Eine grosse Auswahl an Gastfamilien zu haben, um eine passende Auswahl zu ermöglichen. Wir sind froh, dass wir trotz Pandemie und dank unseres guten Netzwerkes alle 40 Plätze besetzen konnten. Die über 400 Anfragen im letzten Jahr konnten wir nicht alle bewältigen. Uns ist es ein Anliegen, gute Betreuung in der Einzelplatzierung anbieten zu können, denn die Nachfrage danach ist gross.
Gut zu wissen
Familien gesucht: Wer selbst eine Gastfamilie werden möchte, kann sich via Formular auf der Webseite oder telefonisch anmelden. Projekt Alp AG, Bernstrasse 11, CH – 3110 Münsingen, T +41 31 721 80 08, info(at)projektalp.ch, www.projektalp.ch.

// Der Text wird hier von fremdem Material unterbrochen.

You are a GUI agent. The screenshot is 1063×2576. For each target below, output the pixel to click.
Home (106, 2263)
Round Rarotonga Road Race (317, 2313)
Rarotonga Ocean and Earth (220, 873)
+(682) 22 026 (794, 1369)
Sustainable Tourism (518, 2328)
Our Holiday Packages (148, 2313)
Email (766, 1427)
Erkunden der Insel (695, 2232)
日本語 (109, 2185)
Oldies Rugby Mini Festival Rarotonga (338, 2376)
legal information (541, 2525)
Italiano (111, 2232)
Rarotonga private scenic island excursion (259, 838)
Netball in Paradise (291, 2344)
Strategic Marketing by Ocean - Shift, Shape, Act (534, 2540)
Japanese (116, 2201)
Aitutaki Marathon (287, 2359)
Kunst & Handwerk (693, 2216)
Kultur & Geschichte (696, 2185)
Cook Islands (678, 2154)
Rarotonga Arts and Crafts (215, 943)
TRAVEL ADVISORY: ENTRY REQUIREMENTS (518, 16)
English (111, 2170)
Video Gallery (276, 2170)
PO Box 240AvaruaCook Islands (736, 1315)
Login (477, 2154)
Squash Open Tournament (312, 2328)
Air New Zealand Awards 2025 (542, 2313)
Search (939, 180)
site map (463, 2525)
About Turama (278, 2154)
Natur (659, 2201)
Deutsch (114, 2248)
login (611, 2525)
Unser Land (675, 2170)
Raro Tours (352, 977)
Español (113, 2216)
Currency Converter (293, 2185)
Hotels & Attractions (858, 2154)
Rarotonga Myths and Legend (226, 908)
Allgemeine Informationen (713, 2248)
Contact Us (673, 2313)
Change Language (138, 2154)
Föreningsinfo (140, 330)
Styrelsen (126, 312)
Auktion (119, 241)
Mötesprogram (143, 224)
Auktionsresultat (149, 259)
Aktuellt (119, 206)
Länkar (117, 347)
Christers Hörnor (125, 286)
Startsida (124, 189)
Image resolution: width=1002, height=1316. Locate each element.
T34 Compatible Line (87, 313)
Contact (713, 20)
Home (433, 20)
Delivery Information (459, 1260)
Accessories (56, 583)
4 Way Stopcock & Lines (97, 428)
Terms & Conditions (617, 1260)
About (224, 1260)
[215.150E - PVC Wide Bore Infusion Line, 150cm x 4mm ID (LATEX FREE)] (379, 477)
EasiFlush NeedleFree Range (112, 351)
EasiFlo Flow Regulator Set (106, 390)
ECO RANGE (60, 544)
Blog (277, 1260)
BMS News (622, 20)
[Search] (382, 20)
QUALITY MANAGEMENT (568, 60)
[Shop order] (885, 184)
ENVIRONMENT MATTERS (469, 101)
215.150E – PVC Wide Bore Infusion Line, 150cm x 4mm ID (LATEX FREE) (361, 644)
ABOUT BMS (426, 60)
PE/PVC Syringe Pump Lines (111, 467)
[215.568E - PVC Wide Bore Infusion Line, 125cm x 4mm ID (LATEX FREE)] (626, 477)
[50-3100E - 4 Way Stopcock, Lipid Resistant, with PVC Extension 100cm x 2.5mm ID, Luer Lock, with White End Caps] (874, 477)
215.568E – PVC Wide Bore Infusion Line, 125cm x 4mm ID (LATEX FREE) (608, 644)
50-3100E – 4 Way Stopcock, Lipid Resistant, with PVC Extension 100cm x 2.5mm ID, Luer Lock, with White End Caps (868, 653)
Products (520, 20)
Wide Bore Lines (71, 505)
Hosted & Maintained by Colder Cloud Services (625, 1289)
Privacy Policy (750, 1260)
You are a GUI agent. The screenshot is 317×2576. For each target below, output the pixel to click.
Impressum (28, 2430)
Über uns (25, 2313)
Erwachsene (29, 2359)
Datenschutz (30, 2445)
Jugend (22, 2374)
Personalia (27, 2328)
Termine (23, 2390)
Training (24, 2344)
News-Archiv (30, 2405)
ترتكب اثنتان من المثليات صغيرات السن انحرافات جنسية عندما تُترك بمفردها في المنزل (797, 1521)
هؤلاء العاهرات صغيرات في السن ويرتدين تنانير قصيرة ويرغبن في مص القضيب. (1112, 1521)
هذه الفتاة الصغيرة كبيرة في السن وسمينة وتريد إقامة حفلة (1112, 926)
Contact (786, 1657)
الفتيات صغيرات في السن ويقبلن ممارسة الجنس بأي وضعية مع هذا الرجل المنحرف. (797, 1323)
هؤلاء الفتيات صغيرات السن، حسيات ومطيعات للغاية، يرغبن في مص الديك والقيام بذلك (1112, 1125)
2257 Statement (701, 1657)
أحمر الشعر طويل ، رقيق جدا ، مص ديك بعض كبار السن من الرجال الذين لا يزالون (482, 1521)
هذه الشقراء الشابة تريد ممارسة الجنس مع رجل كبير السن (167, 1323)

Kurz Erklärt: Projekt Alp – was ist das?
Der Berner Ruedi Beiner hat 1997 Projekt Alp, eine Non-Profit Organisation, gegründet, die ab Mai dieses Jahres im 25. Betriebsjahr arbeitet. Projekt Alp unterstützt Menschen mit Suchtproblemen, die nach Beendigung des körperlichen Entzugs Zeit und Abstand sowie Betreuung für ihre schrittweise Integration brauchen. Aber auch Menschen mit einer psychischen Erkrankung, die nach einem Klinikaufenthalt einen geschützten und betreuten Rahmen benötigen, erfahren bei Projekt Alp Hilfe. Ebenfalls Jugendliche ab dem 12. Lebensjahr, die in ihrem gewohnten Umfeld nicht mehr zurechtkommen und ihre Ziele beispielsweise durch eine Suchtmittelgefährdung nicht verfolgen können.